FSAs are a great way for you to take advantage of a pre-tax benefit offered by your employer and save on out-of-pocket health care costs. With an FSA, you can pay for eligible expenses such as doctor’s office copays, prescription drugs, eyeglasses, eligible over-the counter products and much more with your pre-tax income. By taking advantage of your FSA, you can:
- Reduce your taxes
- Increase your take home pay
- Pay for rising health care expenses with pre-tax dollars
With health care costs continuing to rise year after year, why wouldn’t you participate?
Let’s start with the definition of FSA. Quite simply it stands for Flexible Spending Account and it can be an indispensable part of your overall benefits program. Here’s how it works: an FSA is an account your employer sets up so you can pay for a variety of health care needs like insurance copays, deductibles, specific over-the-counter health care products and even some dental and vision costs. But here’s the best part: your FSA is funded entirely by your pre-tax income so you can save money and offset rising health care costs. And the more dependents you have, the greater your savings! Here’s another way to look at an FSA: by setting aside health care funds pre-tax, you can increase your savings and ultimately your spending power. Below is an example of the tax savings you could enjoy by taking advantage of an FSA.
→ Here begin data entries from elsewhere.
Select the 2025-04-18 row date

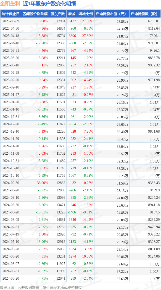11,36
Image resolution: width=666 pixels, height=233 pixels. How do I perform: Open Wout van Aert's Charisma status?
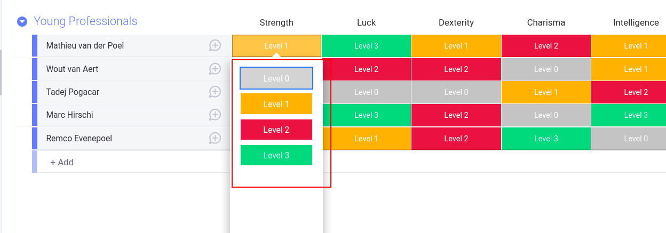pyautogui.click(x=546, y=69)
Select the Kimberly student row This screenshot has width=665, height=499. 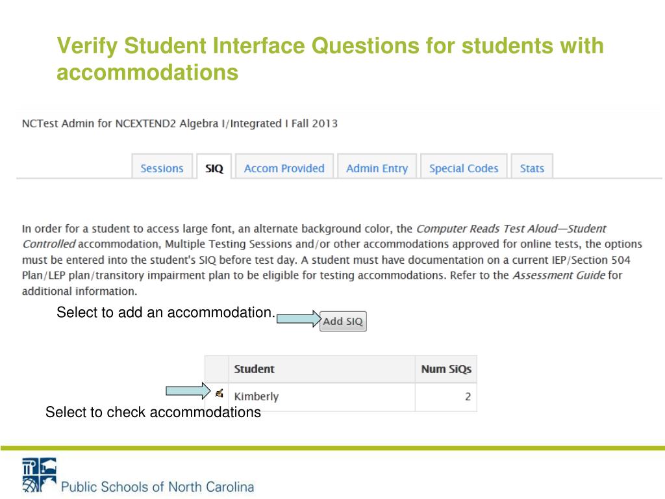tap(341, 397)
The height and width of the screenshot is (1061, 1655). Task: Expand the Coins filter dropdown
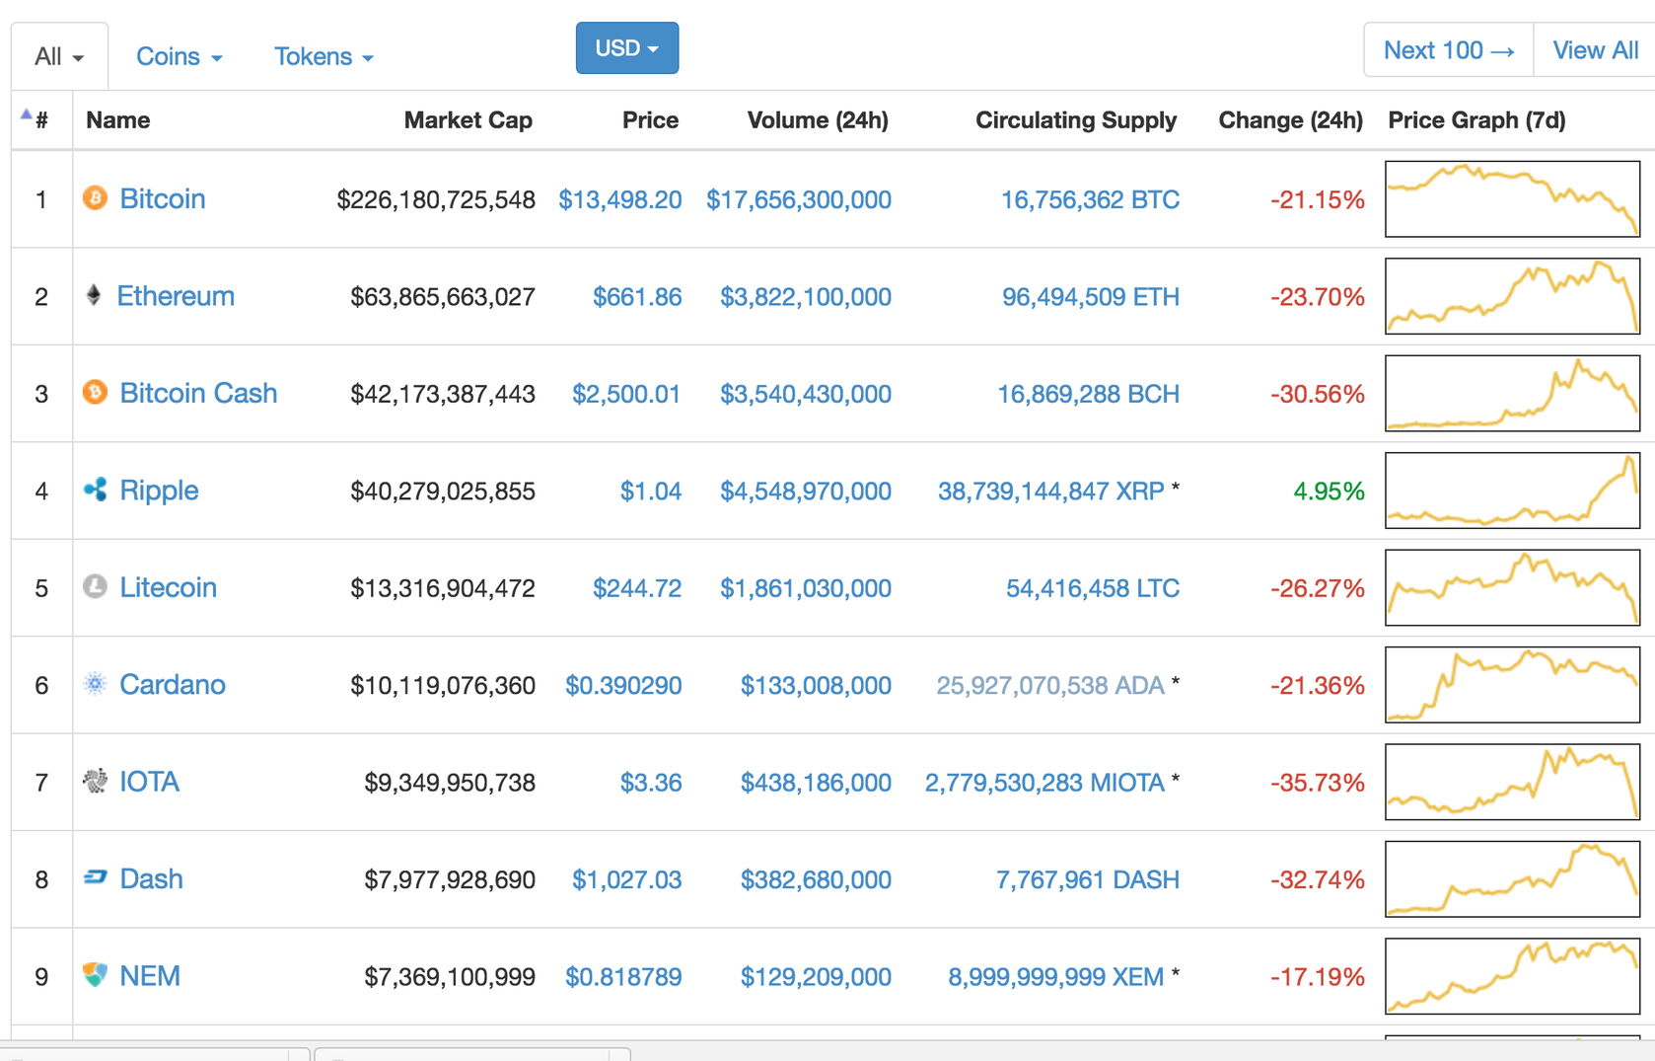pyautogui.click(x=179, y=57)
Although your FSA will be deducted through your payroll, you will have access to your entire FSA contribution on the first day of your plan. That means you can cover all your health care costs without waiting to accumulate funds throughout the year.
You can also plan for large health care expenditures, like surgery, because you choose how much to put into your FSA account. In addition, some employers may offer a plan extension that allows you to continue to spend unused FSA funds for an additional period of time after the plan year ends.